Could you restate every entry word for word, minus the pictures?

(Beginning of INFORMATION)

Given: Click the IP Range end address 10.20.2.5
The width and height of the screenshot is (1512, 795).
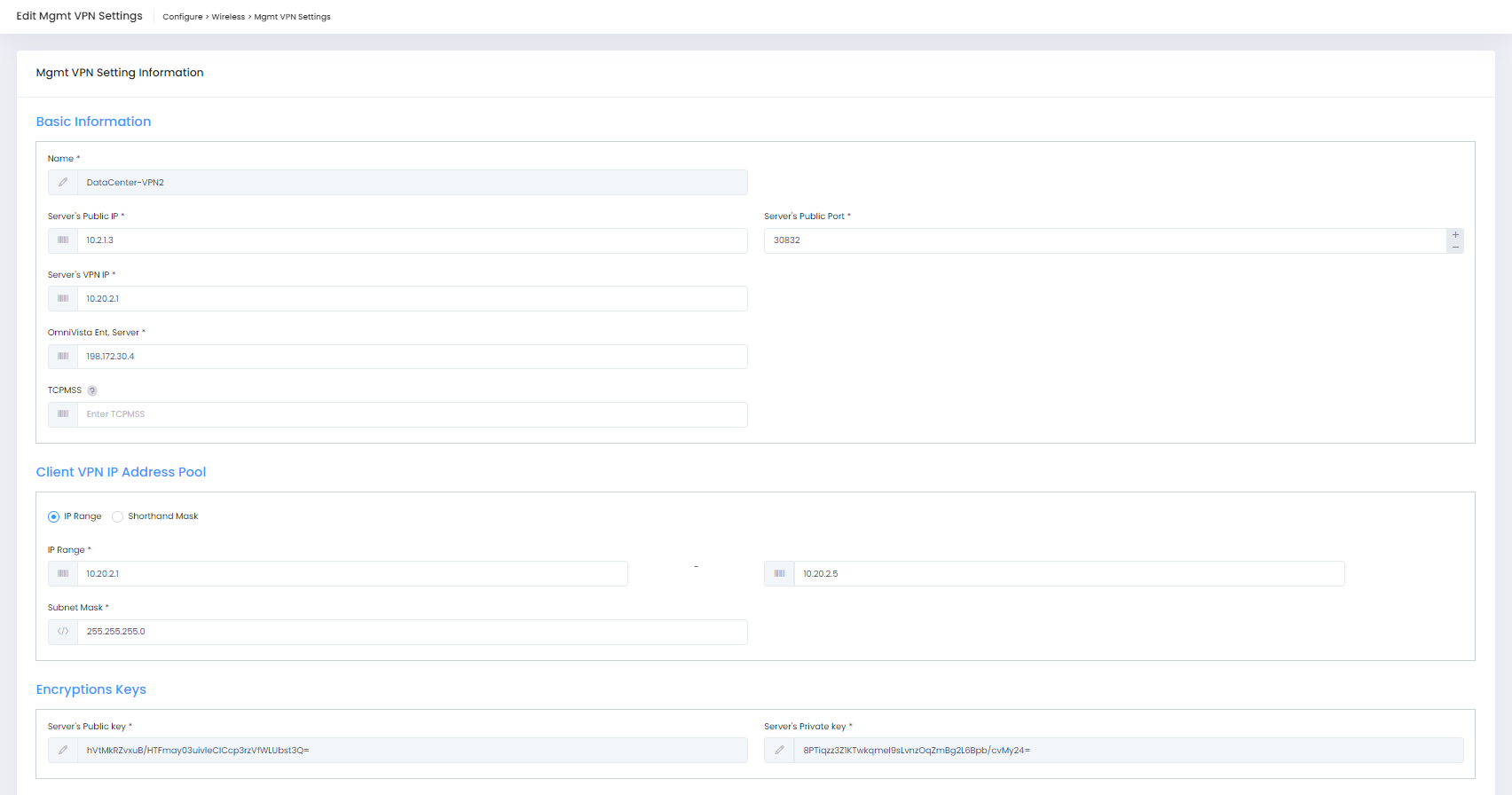Looking at the screenshot, I should 1068,574.
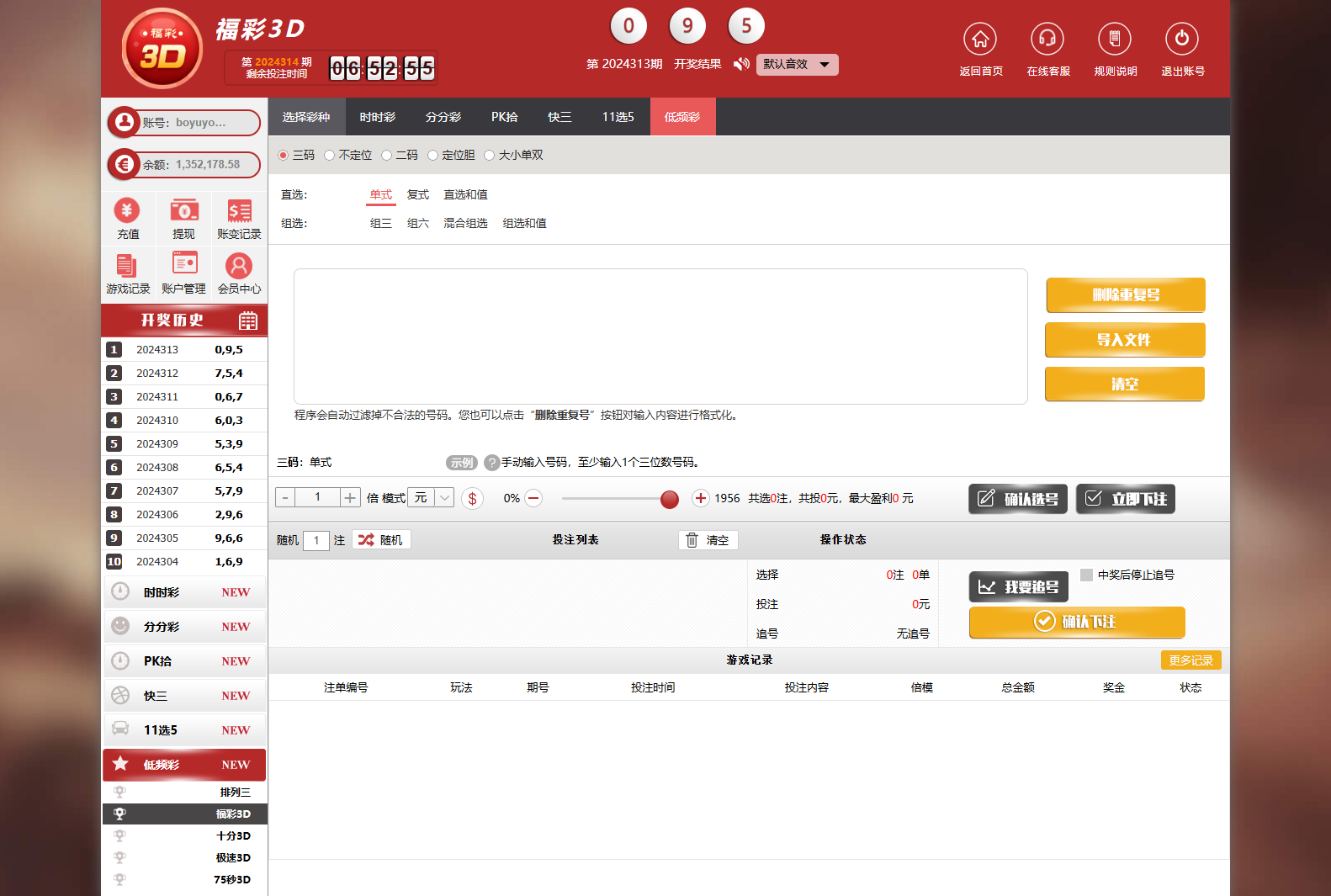Click the 返回首页 home icon
Viewport: 1331px width, 896px height.
pos(980,40)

(End of INFORMATION)

- [ANSWER TO THE EXERCISE]
Given: Click the IP Range end address 10.20.2.5
The width and height of the screenshot is (1512, 795).
Looking at the screenshot, I should 1068,574.
Click the 返回首页 home icon
Viewport: 1331px width, 896px height.
pos(980,40)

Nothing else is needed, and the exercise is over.